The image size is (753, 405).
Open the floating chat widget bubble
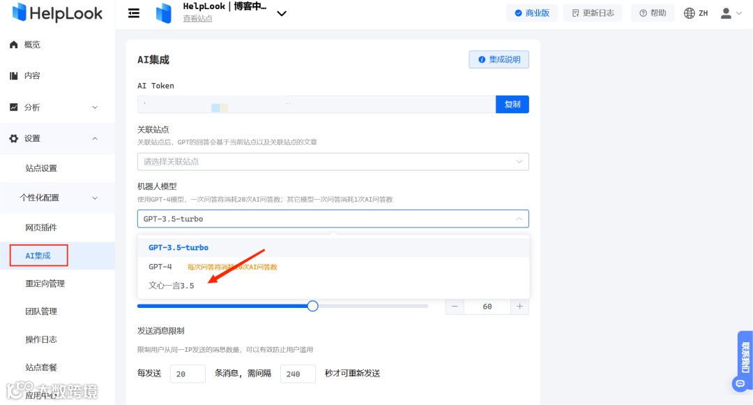[x=739, y=383]
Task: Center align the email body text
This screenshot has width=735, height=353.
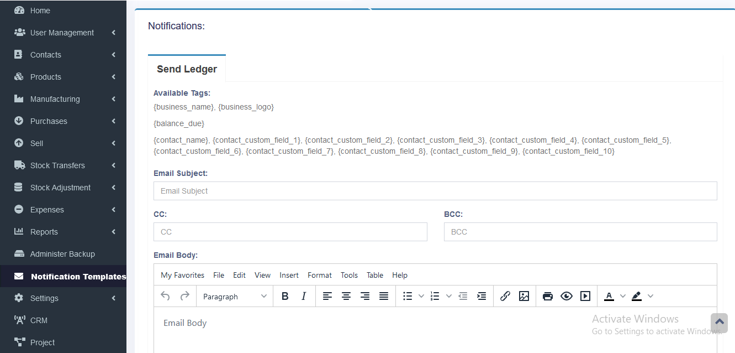Action: tap(346, 297)
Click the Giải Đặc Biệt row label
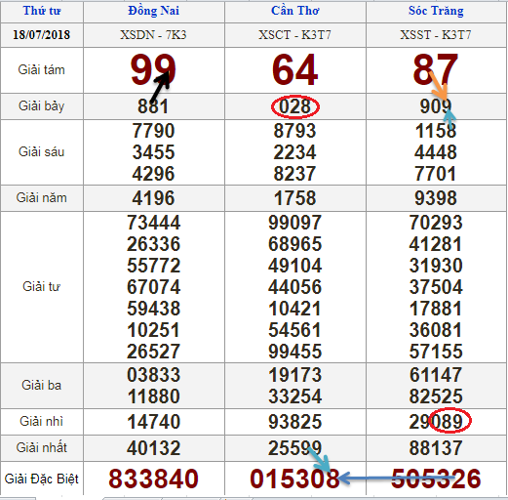The width and height of the screenshot is (508, 500). 42,479
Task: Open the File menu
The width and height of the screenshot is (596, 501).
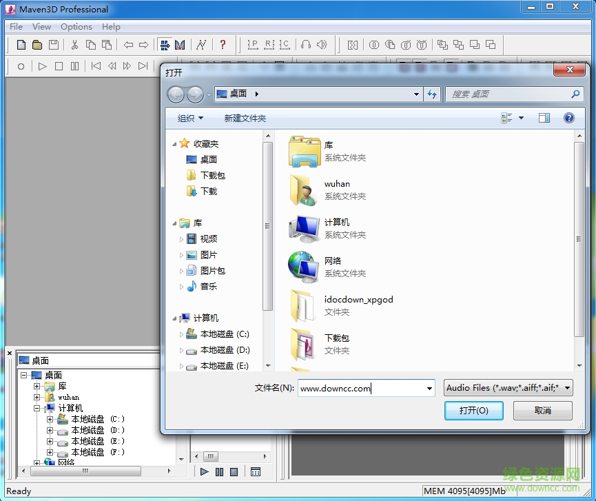Action: coord(15,26)
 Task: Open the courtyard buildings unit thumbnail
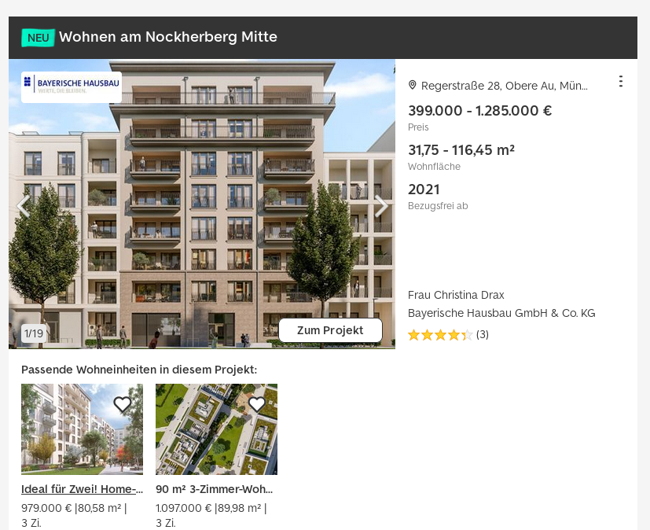[x=82, y=429]
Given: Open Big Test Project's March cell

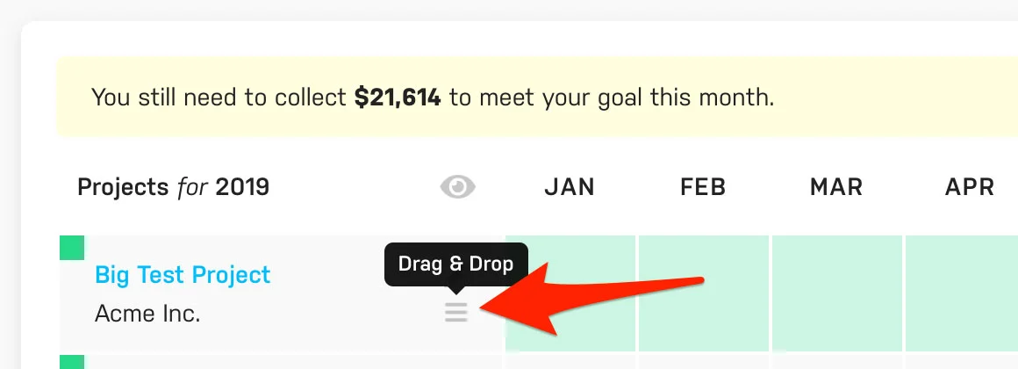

· · · ·

* **AIM OF THE EXERCISE**:
A word-for-word copy of all the data is required, minus the pictures.

* **ANSWER SECTION**:
The image size is (753, 405).
Open the floating chat widget bubble
[x=739, y=383]
Task: Center align the email body text
This screenshot has width=735, height=353.
Action: tap(346, 297)
Click the Giải Đặc Biệt row label
The width and height of the screenshot is (508, 500). 42,479
Task: Open the File menu
The width and height of the screenshot is (596, 501).
Action: coord(15,26)
 Task: Open the courtyard buildings unit thumbnail
[x=82, y=429]
Given: Open Big Test Project's March cell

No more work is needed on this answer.